EXERCISE DESCRIPTION :: Comb the records below for the string "agent" and copy each line where it turns up.

Stored items ::
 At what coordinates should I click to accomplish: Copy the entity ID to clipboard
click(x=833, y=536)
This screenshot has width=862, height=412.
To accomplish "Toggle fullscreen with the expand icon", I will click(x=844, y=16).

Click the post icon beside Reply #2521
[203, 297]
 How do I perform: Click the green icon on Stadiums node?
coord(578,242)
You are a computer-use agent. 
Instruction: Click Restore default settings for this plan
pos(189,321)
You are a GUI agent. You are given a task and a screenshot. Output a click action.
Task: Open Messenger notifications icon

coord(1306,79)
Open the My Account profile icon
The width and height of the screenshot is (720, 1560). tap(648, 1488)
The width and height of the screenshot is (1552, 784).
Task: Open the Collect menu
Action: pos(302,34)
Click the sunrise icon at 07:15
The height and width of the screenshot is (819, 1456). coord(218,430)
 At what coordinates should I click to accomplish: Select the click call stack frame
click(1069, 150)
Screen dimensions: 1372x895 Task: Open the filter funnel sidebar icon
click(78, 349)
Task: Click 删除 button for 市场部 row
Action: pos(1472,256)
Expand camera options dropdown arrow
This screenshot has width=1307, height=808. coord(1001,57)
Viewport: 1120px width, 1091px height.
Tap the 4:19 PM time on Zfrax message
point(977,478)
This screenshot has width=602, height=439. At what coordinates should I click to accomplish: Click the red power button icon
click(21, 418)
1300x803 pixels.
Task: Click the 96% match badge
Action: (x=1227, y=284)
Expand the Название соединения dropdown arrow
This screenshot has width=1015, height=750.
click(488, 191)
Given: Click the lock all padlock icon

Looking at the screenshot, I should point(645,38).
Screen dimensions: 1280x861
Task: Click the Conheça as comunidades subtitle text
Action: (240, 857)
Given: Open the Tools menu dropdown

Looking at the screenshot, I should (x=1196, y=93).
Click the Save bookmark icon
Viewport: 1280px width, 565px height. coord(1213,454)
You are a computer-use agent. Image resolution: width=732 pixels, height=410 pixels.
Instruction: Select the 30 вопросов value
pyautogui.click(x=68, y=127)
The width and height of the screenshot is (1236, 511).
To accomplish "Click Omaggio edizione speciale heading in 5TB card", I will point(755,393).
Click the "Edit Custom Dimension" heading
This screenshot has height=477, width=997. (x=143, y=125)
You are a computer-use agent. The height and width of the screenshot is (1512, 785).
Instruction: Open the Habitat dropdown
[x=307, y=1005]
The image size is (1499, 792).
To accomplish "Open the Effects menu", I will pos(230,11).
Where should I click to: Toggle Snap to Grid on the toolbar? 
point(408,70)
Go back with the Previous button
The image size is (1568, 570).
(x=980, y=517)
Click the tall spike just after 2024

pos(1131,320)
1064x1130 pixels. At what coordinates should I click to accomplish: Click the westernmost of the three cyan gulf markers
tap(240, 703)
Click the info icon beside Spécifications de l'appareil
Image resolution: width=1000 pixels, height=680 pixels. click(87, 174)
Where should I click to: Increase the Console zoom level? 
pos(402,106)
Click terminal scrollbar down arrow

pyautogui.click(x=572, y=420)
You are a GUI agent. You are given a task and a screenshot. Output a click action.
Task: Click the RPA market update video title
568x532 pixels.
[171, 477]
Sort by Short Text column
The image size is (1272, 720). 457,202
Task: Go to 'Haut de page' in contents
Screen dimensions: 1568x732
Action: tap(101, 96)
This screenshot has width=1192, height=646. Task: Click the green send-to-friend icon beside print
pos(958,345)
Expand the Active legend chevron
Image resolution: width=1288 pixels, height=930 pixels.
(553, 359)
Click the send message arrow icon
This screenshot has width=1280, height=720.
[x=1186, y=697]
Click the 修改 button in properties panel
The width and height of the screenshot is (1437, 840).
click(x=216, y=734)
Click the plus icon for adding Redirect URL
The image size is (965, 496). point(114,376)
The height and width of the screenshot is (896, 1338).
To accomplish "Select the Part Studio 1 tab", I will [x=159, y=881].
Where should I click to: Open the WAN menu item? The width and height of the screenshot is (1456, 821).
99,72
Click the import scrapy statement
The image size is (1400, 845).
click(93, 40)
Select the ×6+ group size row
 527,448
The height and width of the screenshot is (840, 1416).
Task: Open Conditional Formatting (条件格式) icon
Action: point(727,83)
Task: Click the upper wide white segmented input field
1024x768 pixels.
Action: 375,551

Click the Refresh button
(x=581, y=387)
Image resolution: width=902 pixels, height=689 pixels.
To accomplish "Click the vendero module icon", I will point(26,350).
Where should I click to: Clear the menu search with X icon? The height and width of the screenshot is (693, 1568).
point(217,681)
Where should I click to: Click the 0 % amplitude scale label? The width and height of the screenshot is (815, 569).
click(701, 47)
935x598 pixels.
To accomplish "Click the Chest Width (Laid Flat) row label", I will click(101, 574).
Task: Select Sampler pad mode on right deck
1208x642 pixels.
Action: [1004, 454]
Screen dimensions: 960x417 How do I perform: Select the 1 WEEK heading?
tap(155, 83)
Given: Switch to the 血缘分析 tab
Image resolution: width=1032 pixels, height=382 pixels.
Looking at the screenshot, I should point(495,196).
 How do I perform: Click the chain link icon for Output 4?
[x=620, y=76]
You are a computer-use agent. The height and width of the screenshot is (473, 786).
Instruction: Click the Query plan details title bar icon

SOLUTION FOR THIS PROBLEM ::
You are a computer-use agent. 
You are a GUI agent. You are given a task and a screenshot. Output a click action.
You are a computer-use agent. Image resolution: width=732 pixels, height=410 pixels.
You are a computer-use agent. The height and width of the screenshot is (1512, 785).
You are a GUI agent. You are given a task and a screenshot. Output a click action.
You are a computer-use agent. The height and width of the screenshot is (473, 786).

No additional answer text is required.